-- Start of Document text --

I have done a patched pve-network deb for more easy testing

https://mutulin1.odiso.net/libpve-network-perl_0.6.1_all.deb

you just need to install it, then edit manually /etc/pve/sdn/zones.cfg,
and in your evpn zone config, add "exitnodes-local-routing 1" . (also keep "exitnodes" value)

ex:

/etc/pve/sdn/zones.cfg
Code:
evpn: evpnz
        controller evpn
        vrf-vxlan 1000
        exitnodes pve3
        exitnodes-local-routing 1
        ipam pve
        mac 02:02:3A:AE:F4:E4

then, use the apply button in the gui.
Hi @spirit,

First of all, thank you for all the help, I was able to install the 7.4 frr builds and the patched pve-network without an issue.
Second, it seems that the patched pve-network seemed to work just fine.
If I end up encountering any more issues I will be sure to post about them
 

frybin

New Member
Jul 18, 2021
18
2
3
22
So, I have another issue now but I am not sure 100% if this is caused by the SDN.
One thing that I am trying to do is set up an openshift cluster by following this guide.

-- End of Document text --

▶ _Written problem a_
Count the lines of the records that contain the string "Point", and give only that number.
The forum thread above and the records below come from unrelated sources.

-- Start of Exercise data --

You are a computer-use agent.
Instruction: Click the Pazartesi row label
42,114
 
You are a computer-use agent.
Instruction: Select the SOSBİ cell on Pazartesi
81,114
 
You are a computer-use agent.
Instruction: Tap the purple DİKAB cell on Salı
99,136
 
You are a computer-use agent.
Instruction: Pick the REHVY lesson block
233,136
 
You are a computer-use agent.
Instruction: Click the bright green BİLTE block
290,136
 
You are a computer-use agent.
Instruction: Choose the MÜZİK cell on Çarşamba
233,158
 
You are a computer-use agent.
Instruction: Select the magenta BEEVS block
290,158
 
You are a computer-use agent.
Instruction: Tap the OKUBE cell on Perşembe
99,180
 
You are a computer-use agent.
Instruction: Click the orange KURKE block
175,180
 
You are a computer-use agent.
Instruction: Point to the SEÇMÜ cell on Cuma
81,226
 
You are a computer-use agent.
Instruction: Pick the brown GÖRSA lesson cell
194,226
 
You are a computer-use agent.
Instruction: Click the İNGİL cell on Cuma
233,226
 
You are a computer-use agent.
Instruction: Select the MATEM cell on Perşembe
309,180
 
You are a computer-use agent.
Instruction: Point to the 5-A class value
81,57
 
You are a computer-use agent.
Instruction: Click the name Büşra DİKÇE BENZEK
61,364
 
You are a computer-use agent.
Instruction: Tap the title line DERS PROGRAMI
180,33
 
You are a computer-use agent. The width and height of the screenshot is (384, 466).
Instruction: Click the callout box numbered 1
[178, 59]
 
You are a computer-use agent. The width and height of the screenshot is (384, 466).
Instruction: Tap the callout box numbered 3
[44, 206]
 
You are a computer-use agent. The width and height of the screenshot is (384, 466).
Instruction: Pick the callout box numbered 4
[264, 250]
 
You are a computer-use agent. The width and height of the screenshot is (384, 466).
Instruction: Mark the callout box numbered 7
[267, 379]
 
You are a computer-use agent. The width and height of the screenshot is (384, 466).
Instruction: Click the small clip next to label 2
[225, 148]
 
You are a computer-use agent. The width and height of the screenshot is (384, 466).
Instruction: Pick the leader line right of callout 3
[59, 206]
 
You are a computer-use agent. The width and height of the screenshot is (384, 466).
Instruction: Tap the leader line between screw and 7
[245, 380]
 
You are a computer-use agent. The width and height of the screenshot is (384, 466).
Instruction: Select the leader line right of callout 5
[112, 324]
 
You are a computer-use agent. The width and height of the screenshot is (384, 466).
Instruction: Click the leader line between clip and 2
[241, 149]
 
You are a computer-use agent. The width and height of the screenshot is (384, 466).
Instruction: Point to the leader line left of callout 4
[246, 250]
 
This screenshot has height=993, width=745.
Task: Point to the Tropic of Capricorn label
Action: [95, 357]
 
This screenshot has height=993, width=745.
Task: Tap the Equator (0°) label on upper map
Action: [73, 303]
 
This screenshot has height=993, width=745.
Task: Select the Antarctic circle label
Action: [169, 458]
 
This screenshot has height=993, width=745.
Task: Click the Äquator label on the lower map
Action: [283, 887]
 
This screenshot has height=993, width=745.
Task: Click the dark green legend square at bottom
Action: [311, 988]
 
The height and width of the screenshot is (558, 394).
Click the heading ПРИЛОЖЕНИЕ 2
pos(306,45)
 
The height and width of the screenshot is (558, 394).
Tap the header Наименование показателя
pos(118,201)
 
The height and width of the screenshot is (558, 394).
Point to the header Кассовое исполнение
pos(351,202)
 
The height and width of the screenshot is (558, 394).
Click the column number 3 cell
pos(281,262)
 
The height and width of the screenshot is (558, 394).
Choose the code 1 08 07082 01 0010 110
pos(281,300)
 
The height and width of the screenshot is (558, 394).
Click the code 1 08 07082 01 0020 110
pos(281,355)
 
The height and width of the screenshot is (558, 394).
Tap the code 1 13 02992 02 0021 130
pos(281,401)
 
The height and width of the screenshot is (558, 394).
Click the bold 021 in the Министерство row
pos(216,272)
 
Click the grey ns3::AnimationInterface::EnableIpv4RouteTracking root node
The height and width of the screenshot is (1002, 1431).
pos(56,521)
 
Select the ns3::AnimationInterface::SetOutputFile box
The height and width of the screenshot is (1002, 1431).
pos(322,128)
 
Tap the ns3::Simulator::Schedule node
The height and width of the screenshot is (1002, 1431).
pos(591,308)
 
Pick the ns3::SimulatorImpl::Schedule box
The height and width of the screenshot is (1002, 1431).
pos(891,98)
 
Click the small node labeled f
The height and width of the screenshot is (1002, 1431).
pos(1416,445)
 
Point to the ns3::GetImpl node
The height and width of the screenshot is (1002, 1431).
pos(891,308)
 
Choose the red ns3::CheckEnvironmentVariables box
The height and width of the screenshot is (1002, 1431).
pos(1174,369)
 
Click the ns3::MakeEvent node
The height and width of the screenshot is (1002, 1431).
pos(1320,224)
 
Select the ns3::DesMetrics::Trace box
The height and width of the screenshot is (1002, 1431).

-- End of Exercise data --

▶ _Written problem b_
From the forum thread, reproduce word for word the passage from "First of all, thank" to "work just fine.".

▶ _Worked solution a_
6

▶ _Worked solution b_
First of all, thank you for all the help, I was able to install the 7.4 frr builds and the patched pve-network without an issue.
Second, it seems that the patched pve-network seemed to work just fine.